2. Confluent Control Center

  • Enterprise-grade monitoring and management (part of Confluent Platform)
  • Features:
  • Detailed metrics and alerting
  • Schema Registry integration
  • End-to-end stream monitoring
  • Governance and audit features
  • Best suited for teams invested in the Confluent ecosystem.

3. Kafka UI (Open Source)

  • Modern, lightweight web UI
  • Features:
  • Browse topics and messages
  • Inspect consumer groups and lag
  • Manage schemas (if using Schema Registry)
  • Easy to run via Docker, great for dev and staging.

4. Prometheus + Grafana

  • De facto standard for metrics + dashboards:
  • Prometheus pulls metrics from Kafka (via JMX exporter)
  • Grafana visualizes graphs and panels
  • Benefits:
  • Flexible dashboards
  • Alerting rules (Prometheus Alertmanager)
  • Works with the rest of your infra (DBs, apps, etc.)
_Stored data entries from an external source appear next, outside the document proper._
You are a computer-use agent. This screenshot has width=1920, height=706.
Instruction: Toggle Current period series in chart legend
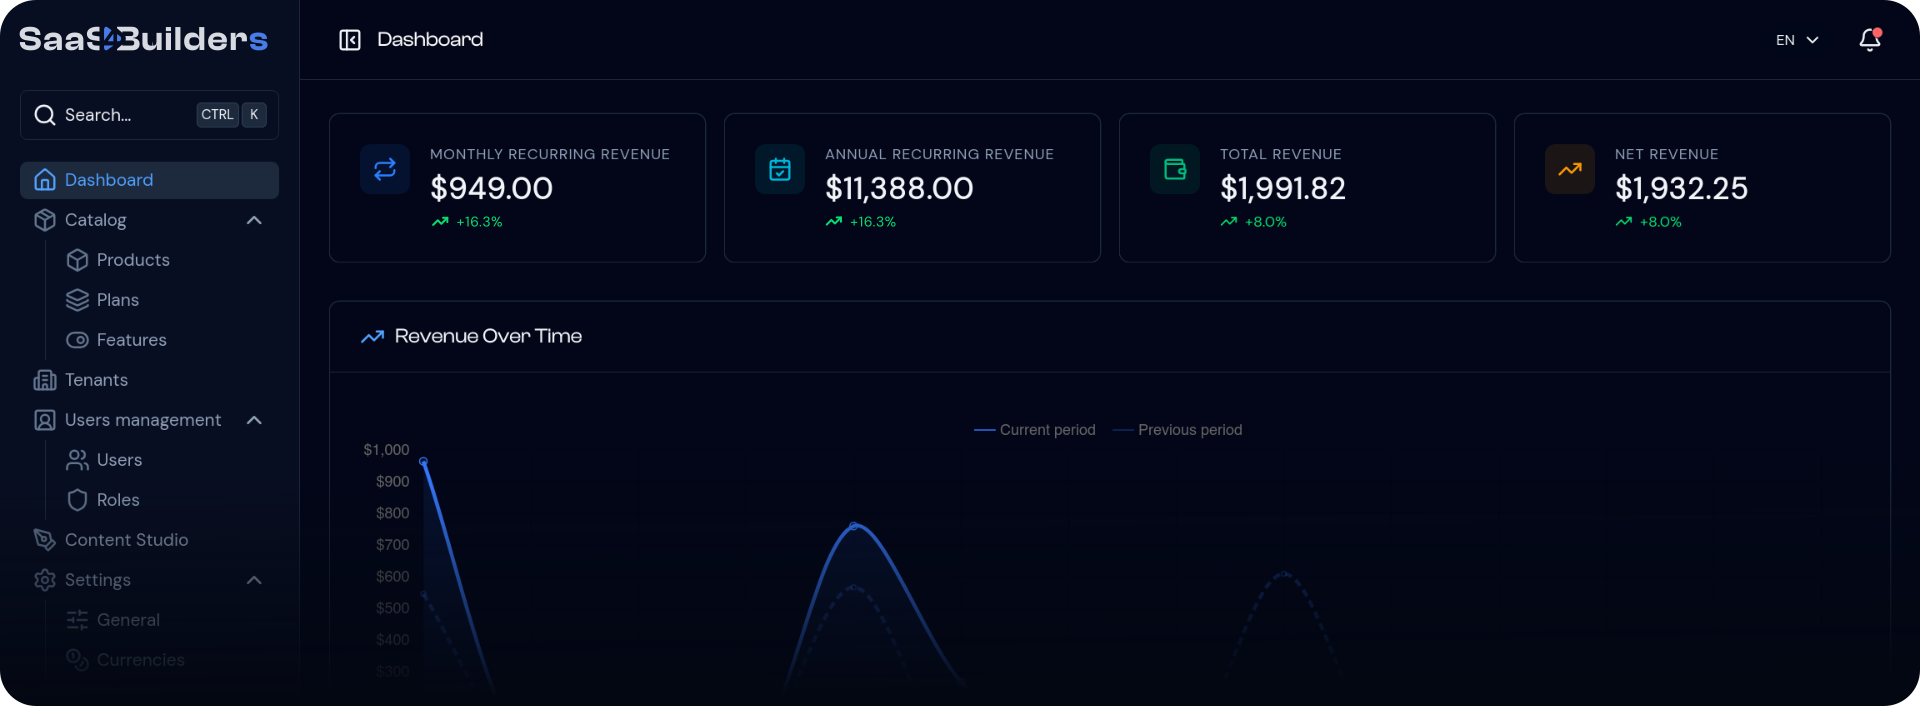click(1035, 430)
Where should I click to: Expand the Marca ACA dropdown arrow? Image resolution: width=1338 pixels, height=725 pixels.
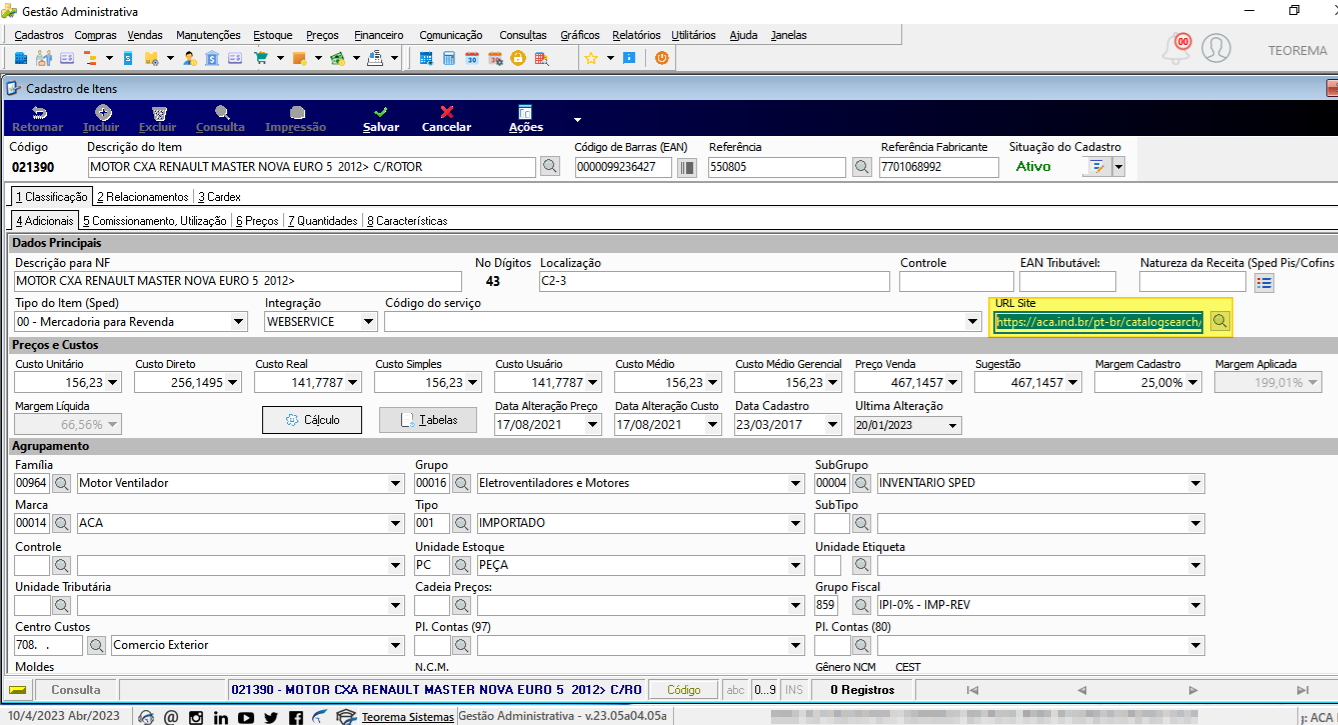point(396,523)

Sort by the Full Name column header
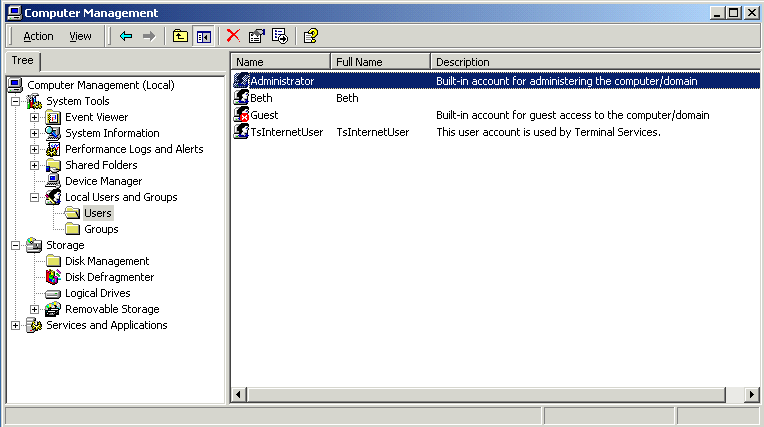(x=380, y=62)
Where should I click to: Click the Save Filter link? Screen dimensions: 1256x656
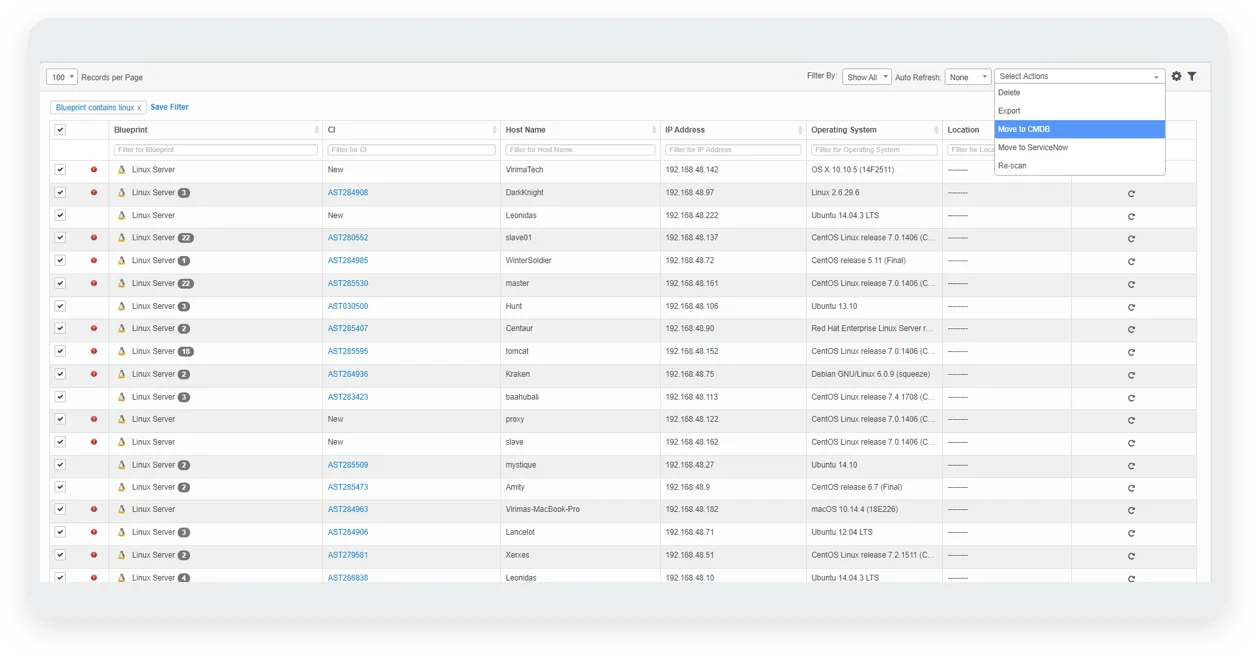coord(169,107)
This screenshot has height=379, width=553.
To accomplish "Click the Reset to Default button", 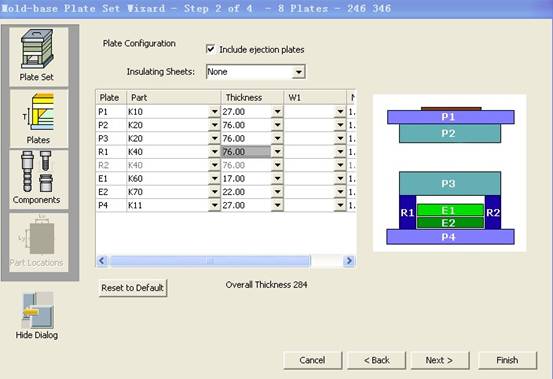I will pos(133,288).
πŸ“Š Key Metrics to Monitor

You don’t need all metrics. You need the right ones.

1️⃣ Broker Metrics

Throughput

  • Messages per second – how many records you are ingesting/serving
  • Bytes in/out per second – data volume
  • Requests per second – produce + fetch requests
  • Network I/O – broker network utilization

These help answer: _β€œAre we hitting capacity?”_

Latency

  • Produce latency – time to write messages
  • Fetch latency – time to read messages
  • Request latency – overall request round-trip
  • Replication latency – delay between leader and replicas

These help answer: _β€œAre producers/consumers seeing slow responses?”_

Resource Usage

  • CPU usage – per broker
  • Memory usage – JVM heap + OS page cache
  • Disk I/O – read/write ops on log directories
  • Network I/O – per broker bandwidth

These help answer: _β€œIs Kafka the bottleneck or the hardware?”_


2️⃣ Topic & Partition Metrics

Partition-Level

  • Partition count – enough partitions for parallelism?
  • Leader distribution – evenly spread across brokers?
  • ISR size (In-Sync Replicas) – replication health
  • Under-replicated partitions – indicator of replication issues

Message-Level

  • Messages per second per topic
  • Bytes per second per topic
  • Compression ratio – how effective compression is
  • Retention behavior – how data is being deleted/compacted

These help answer: _β€œIs this topic healthy and well-balanced?”_


3️⃣ Consumer Metrics

Consumer Group Metrics

  • Consumer lag – how far behind consumers are
  • Active consumers per group
  • Partition assignment – balanced or skewed?
  • Offset commit rate – how often offsets are committed

Processing Metrics

  • Messages processed per second
  • Error rate – failed processing attempts
  • Processing time per message
  • Batch size – how many messages processed per poll/batch

These help answer: _β€œIs our processing keeping up with the input?”_


πŸ“‘ JMX Metrics Collection

Kafka exposes metrics via JMX (Java Management Extensions). Prometheus can scrape those using a JMX exporter.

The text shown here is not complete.